◆ **What to produce**
Starting with the line containing "428x351 pixels. Task: Click" and going on through the line containing "Action: 233,93", write those lines out again with "button" swapped for "control" and nothing else altered.

◆ **Records shown**
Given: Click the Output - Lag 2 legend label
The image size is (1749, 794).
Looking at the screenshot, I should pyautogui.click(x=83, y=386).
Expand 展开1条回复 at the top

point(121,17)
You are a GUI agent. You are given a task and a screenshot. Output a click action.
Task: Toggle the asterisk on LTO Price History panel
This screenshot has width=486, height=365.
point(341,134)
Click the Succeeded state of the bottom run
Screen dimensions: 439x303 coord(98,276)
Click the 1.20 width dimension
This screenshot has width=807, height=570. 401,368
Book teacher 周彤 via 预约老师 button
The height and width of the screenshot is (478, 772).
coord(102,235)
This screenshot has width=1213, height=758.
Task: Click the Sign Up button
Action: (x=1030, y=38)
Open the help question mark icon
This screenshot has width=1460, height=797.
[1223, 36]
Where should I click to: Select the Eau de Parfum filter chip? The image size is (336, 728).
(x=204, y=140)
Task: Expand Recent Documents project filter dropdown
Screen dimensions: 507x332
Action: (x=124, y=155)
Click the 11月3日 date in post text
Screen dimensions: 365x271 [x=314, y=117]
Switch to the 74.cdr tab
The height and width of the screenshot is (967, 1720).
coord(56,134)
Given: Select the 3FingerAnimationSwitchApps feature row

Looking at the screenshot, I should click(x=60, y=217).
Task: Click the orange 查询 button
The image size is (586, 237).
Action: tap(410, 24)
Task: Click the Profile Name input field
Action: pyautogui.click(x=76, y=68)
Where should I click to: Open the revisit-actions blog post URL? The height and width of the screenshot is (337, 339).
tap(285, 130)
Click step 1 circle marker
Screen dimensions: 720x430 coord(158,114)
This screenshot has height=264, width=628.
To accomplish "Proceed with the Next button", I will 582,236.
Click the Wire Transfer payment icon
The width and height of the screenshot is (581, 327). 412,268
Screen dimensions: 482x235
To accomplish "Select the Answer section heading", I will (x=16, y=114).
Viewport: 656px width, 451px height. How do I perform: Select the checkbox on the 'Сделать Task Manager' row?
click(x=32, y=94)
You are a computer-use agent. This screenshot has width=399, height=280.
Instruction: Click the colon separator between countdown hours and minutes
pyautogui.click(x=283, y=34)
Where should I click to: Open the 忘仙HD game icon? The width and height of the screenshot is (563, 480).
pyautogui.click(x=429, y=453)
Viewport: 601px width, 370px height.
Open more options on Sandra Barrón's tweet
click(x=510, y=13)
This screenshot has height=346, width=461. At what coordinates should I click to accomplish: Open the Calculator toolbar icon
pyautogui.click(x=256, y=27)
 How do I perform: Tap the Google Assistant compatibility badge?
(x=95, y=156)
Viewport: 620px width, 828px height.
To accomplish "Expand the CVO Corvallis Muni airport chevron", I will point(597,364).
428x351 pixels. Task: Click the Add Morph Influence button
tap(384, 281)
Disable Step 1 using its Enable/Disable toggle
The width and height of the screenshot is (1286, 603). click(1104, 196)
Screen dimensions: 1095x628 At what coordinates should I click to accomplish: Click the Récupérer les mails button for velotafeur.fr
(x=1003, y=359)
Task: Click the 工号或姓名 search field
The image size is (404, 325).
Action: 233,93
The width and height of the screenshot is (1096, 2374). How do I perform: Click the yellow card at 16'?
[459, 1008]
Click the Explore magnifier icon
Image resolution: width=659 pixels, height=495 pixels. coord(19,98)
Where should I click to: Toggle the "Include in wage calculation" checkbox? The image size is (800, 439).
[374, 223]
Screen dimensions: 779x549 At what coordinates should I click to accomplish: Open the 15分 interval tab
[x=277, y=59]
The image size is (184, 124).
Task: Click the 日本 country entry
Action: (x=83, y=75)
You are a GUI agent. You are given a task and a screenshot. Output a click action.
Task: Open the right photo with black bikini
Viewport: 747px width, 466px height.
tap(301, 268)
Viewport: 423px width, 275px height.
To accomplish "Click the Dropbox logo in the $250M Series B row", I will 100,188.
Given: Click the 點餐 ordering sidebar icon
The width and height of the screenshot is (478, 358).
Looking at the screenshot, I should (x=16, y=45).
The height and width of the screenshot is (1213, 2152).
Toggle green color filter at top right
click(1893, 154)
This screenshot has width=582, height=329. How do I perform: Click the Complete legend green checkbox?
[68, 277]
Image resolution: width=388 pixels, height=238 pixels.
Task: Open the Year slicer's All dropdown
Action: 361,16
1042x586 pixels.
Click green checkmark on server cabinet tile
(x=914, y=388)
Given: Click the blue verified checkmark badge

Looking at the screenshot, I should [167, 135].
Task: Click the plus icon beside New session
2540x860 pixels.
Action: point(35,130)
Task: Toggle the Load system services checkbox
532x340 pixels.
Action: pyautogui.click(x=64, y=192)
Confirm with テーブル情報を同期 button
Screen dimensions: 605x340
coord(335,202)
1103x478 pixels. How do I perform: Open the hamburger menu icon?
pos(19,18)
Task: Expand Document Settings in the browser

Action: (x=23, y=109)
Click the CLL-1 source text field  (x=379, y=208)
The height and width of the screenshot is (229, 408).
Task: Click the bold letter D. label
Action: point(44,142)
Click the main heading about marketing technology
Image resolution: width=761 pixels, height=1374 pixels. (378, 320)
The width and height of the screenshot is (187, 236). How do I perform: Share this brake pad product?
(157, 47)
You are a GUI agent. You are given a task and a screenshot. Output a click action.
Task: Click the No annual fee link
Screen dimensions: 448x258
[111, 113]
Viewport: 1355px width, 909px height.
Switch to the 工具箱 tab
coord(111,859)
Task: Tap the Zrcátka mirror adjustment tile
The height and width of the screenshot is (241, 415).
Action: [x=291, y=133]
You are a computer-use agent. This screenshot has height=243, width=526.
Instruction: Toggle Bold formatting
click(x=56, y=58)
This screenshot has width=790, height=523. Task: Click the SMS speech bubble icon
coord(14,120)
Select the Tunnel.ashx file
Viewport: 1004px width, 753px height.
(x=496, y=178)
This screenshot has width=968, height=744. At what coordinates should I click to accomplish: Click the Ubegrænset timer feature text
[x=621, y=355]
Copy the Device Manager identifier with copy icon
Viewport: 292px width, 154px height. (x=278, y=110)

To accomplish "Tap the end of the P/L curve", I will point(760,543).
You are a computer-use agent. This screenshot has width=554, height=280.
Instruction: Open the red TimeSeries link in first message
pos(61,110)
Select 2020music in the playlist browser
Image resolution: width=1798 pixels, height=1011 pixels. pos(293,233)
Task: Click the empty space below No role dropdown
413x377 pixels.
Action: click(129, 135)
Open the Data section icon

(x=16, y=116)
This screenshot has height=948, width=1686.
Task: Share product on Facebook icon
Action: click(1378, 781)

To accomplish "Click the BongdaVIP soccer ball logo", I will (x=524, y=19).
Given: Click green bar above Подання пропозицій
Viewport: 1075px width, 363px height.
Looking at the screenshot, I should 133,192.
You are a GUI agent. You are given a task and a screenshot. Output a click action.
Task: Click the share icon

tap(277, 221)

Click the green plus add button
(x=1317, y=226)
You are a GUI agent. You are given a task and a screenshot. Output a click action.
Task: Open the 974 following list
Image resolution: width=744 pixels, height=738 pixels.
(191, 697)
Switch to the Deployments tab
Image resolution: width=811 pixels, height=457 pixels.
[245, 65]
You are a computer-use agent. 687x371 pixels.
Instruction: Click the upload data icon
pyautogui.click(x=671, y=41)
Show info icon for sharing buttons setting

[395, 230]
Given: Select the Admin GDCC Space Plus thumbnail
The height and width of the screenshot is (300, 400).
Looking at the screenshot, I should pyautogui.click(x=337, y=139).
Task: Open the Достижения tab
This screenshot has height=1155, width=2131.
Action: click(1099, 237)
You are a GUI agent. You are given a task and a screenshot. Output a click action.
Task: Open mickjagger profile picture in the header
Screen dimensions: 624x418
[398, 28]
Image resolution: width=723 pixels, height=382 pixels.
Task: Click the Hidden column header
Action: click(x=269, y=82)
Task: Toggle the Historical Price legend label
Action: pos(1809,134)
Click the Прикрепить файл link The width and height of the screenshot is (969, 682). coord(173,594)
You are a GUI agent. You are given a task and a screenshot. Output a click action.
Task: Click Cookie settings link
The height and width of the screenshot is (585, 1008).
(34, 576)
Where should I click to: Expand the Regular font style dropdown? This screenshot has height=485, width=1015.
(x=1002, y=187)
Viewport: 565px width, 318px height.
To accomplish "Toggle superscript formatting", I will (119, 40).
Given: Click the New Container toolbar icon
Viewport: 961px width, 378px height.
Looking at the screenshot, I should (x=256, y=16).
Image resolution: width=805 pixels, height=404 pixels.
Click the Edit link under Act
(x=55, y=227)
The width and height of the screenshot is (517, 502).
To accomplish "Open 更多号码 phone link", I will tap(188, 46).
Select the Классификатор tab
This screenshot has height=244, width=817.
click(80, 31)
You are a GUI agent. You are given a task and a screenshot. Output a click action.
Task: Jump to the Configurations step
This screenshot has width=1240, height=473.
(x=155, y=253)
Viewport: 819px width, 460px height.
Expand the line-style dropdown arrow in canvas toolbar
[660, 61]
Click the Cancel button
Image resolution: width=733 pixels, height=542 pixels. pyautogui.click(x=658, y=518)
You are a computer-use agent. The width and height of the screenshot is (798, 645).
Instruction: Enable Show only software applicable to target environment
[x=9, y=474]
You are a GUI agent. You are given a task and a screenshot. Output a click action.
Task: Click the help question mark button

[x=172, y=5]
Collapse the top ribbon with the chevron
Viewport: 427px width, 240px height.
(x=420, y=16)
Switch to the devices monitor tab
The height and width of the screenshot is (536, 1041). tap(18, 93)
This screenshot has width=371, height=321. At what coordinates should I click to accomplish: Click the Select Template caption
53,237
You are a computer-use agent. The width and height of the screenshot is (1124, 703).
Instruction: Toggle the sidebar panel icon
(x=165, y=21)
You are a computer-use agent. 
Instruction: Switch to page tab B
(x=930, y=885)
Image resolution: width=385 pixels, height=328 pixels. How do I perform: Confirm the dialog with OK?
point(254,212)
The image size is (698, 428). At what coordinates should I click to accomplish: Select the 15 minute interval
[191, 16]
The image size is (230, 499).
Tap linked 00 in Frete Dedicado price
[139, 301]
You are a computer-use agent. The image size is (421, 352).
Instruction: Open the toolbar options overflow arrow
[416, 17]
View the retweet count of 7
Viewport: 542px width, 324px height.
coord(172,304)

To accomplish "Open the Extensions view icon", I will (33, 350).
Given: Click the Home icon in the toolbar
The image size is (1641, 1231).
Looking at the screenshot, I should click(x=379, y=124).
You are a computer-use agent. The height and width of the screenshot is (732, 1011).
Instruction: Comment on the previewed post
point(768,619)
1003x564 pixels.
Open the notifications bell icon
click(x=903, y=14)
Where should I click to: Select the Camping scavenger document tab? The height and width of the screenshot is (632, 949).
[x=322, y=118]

◆ **Written answer**
428x351 pixels. Task: Click the Add Morph Influence control
tap(384, 281)
Disable Step 1 using its Enable/Disable toggle
The width and height of the screenshot is (1286, 603). click(1104, 196)
Screen dimensions: 1095x628 At what coordinates should I click to accomplish: Click the Récupérer les mails control for velotafeur.fr
(x=1003, y=359)
Task: Click the 工号或姓名 search field
The image size is (404, 325).
Action: 233,93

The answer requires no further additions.